Viernes 23 de enero de 1970, cinco de la mañana. El despertador suena en casa de Encarna. Su marido y su hijo, un mozalbete que cumplirá diecisiete años la próxima primavera, se visten a toda prisa mientras ella ordena las fiambreras, el pan y la fruta, una naranja para cada uno, en los canastos de mimbre. No olvida los cubiertos, ni la servilleta que los cubre. Antes, ha puesto a hervir el café y, en una sartén, tuesta pan del día anterior, que untará con mantequilla antes de que los hombres de su casa aparezcan por la cocina, vestidos y con la mínima higiene que significa la cara lavada y un peinado de urgencia. Cierra los pestillos de los canastos y los coloca sobre la mesa de fórmica. Todos los días, de lunes a sábado, la misma rutina. Sincronizada, de tantas veces repetida.

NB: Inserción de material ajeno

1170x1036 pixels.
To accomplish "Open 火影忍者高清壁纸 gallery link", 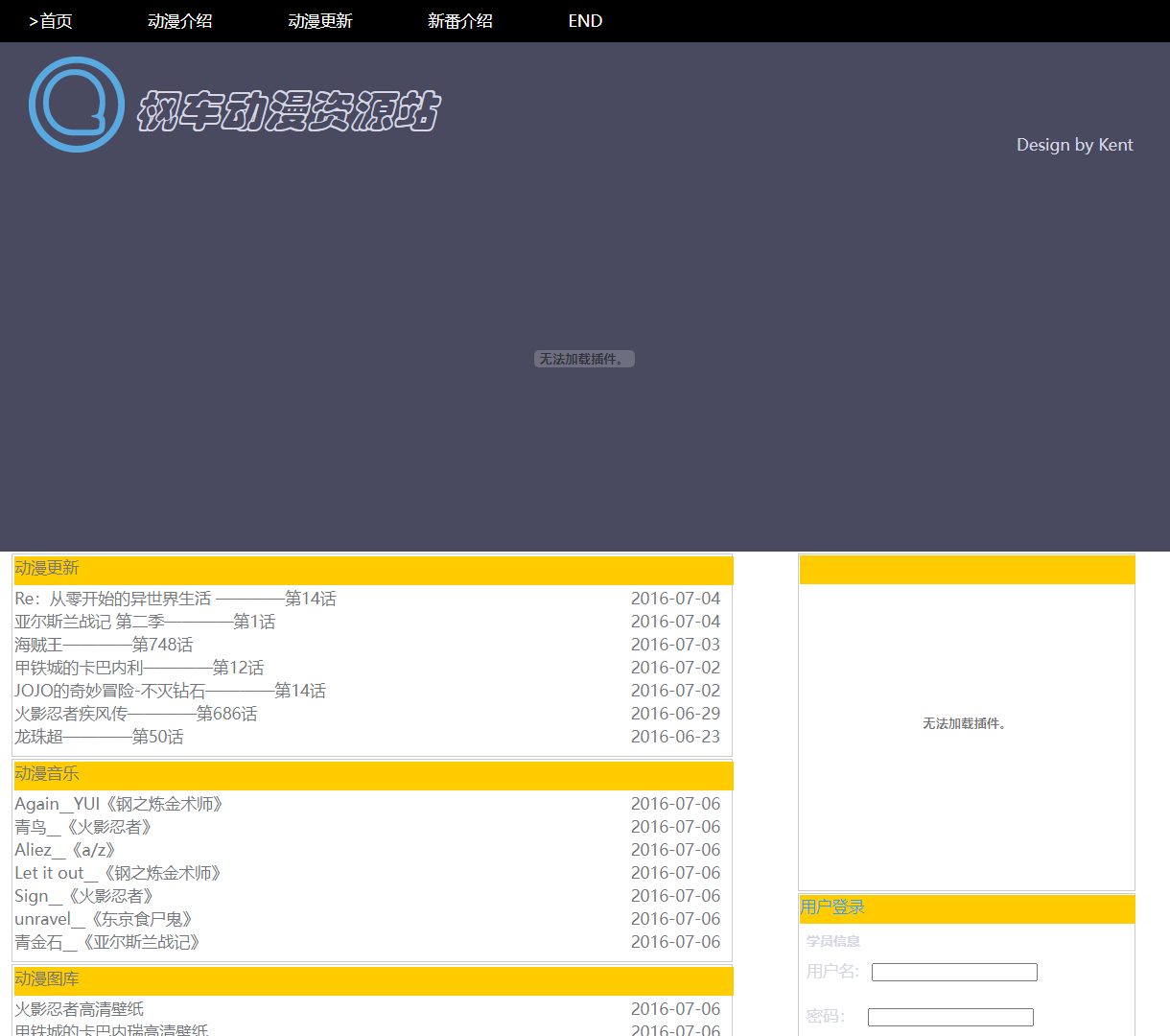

Los hombres salen de la casa y se internan por descampados que los separan de la ciudad civilizada. Como ha llovido, deben ir con cuidado para sortear charcos que parecen lagunas y lodazales que deteriorarán unos zapatos ya ajados por el tiempo y los caminos pedregosos. La maleza, siempre frondosa y libre en la periferia ignorada, tampoco ayuda a arribar con premura a la primera parada del tranvía, ese medio de transporte que utilizan los desposeídos y que tan lejos está de ellos. Subirán y llegarán con el tiempo justo a la lejana estación de tren, para luego alcanzar el ferrocarril de los obreros, ese que irá dejando a hombres y mozos como ellos a lo largo de fábricas y canteras en las que sudan su jornal. Encarna, entretanto, ha encendido el brasero de cisco, se ha sentado junto a la ventana y ha prendido la lámpara hasta que la luz del amanecer le permita apagarla. Ese día tiene mucha tarea, pues ha de hilvanar los primeros trajes de Primera Comunión que las clientas más impacientes han encargado en la tienda para la que cose. Sabe que hoy apenas tendrá tiempo para otros pedidos particulares, así que no tendrá más remedio que dedicar el fin de semana al resto de encargos, y sólo saldrá para ir a misa. Al menos sus hombres lo pasarán en la taberna y la dejarán tranquila con sus cosas.

Viernes 29 de diciembre de 2017, siete y media de la mañana. Fiel a una inercia de zombi, me dirijo a comprar el periódico. Cada día me pregunto por qué lo hago, si ya no hay diario que informe, si todos manipulan las noticias a favor de intereses particulares. Cada vez tengo que ir más lejos a buscarlo, porque los quioscos van desapareciendo a una velocidad pasmosa. Luego me dirijo a la panadería, en una tarea rutinaria y medida, como las de Encarna hace casi cincuenta años. Por la acera, me preceden tres muchachos de pantalones escurridos. Dos de ellos lucen gorras que parecen suspendidas sobre sus cabezas. Cruzo hacia la panadería. No reparo en que uno de ellos se detiene y se baja la bragueta. Los demás lo imitan. Me percato de todo cuando escucho el chorro de su orina crepitar sobre el asfalto. Aliviados, continúan su camino hacia sus casas, donde nadie hará preguntas.

Viernes 29 de diciembre de 2017, mediodía. Encarna entra en la farmacia. Sueña con que su medicación para el colesterol esté disponible en su tarjeta electrónica. Lleva dos días sin tomarla porque las pastillas se le caen al suelo al sacarlas del blíster y su vista ya no le da para encontrarlas. Y no hay quien la ayude. Su marido falleció hace diez años y su hijo, prejubilado, ha regresado después de Navidad a la ciudad a la que se fue a trabajar hace más de cuarenta años. Antes de salir, Encarna me pide algo para sus ojos, irritados y resecos por tantos años de costura. Económico, porque su pensión no da para mucho. Encarna, cuyo nombre empieza por E y acaba por a, como España, regresa, apoyada en el carrito de la compra, hacia la torreta en la que vivió junto a sus hombres. Ya no tendrá que atravesar descampados, sino edificios destartalados y barrios golpeados por la droga. Mañana será otro día.